As for poverty, we all understand that poverty plays a role in all things including education. It becomes insulting when some assume citizens do not understand this. We also understand logic and potential. Logic reminds us of the simple fact that there are other districts that are not declining, but inclining (some pretty drastically) even though the poverty rates are high. This proves that our district can also move forward and at a much faster pace. To further bring this point home, logic also tells us that if a school like our beloved Independence Middle, which serves as a microcosm of a district in much worse shape demographically as ours (95% free/ reduced), can make significant gains in spite of, then we must consider that our district can and should be moving at such a pace.
The issue is leadership. We have often said that we need fresh-minded, innovative, and proven educators to lead our district in making the gains we can all be proud of. I’m old and I get this.
In addition, somewhere down the road, the current leaders of our school leaders must be held accountable. The individuals responsible for academics must be held accountable and the Superintendent must be held accountable for the leaders he chooses to lead principals. The NAACP does not support individuals simply because they are black. We support individuals who are effective in providing all kids, especially minority children, the quality education they deserve.

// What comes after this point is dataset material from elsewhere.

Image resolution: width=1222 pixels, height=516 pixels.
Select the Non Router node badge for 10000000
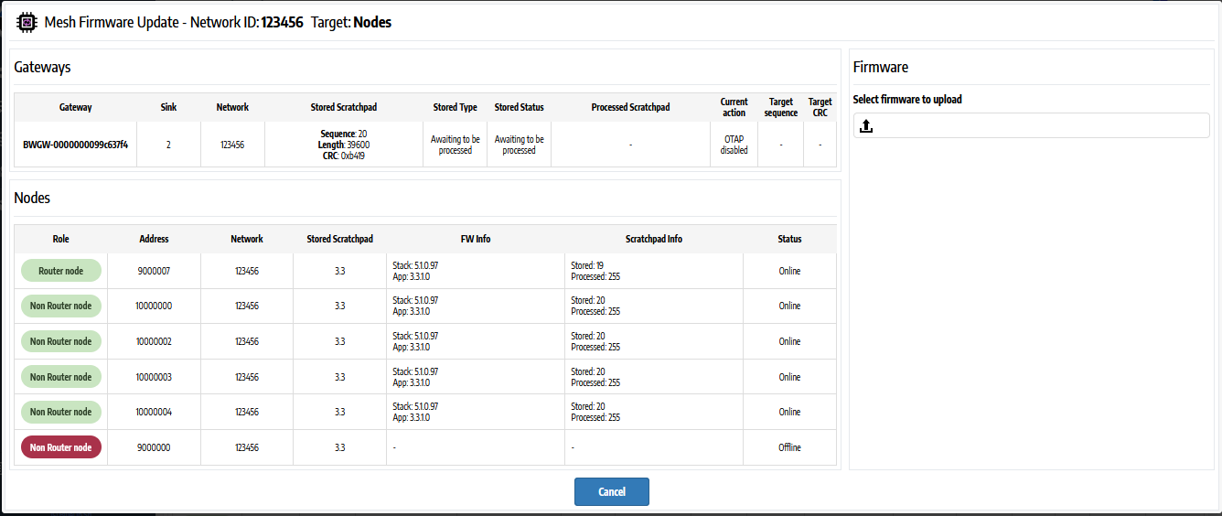pos(61,306)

Our record regarding the individuals we have supported to lead our schools proves such.
My questions for our Superintendent and Chief Academic Officer are:
1. Is it impressive that we seldom (if any within the last 5 years) have black kids in the 27+ club for ACT?
2. Do either of you even know how many or what percentage of black seniors scored 27 or above this past year? 18?
3. Is it impressive that only 13% of black kids are proficient?
4. Is it impressive that almost every single high school’s end of course test performance declined? Were these exams “tougher”?
5. Is it impressive that both East Baton Rouge Parish and Orleans (including recovery district) perform better than Tangi?
6. Is it impressive that there are other districts with similar poverty rates that are inclining in overall performance?
Again, I am appalled that such a description as “impressive” was made when considering where we are even with the talented teachers and leaders we still have in this parish. I become upset just thinking about the many black doctors and lawyers that could have been but are now in prison or poverty due to this way of thinking. Our kids deserve better. We definitely do not blame our teachers and school leaders. We blame the decisions and lack of vision and direction of their leaders.
Again, the board has some difficult decisions to make, and we hope that they place children first and not politics.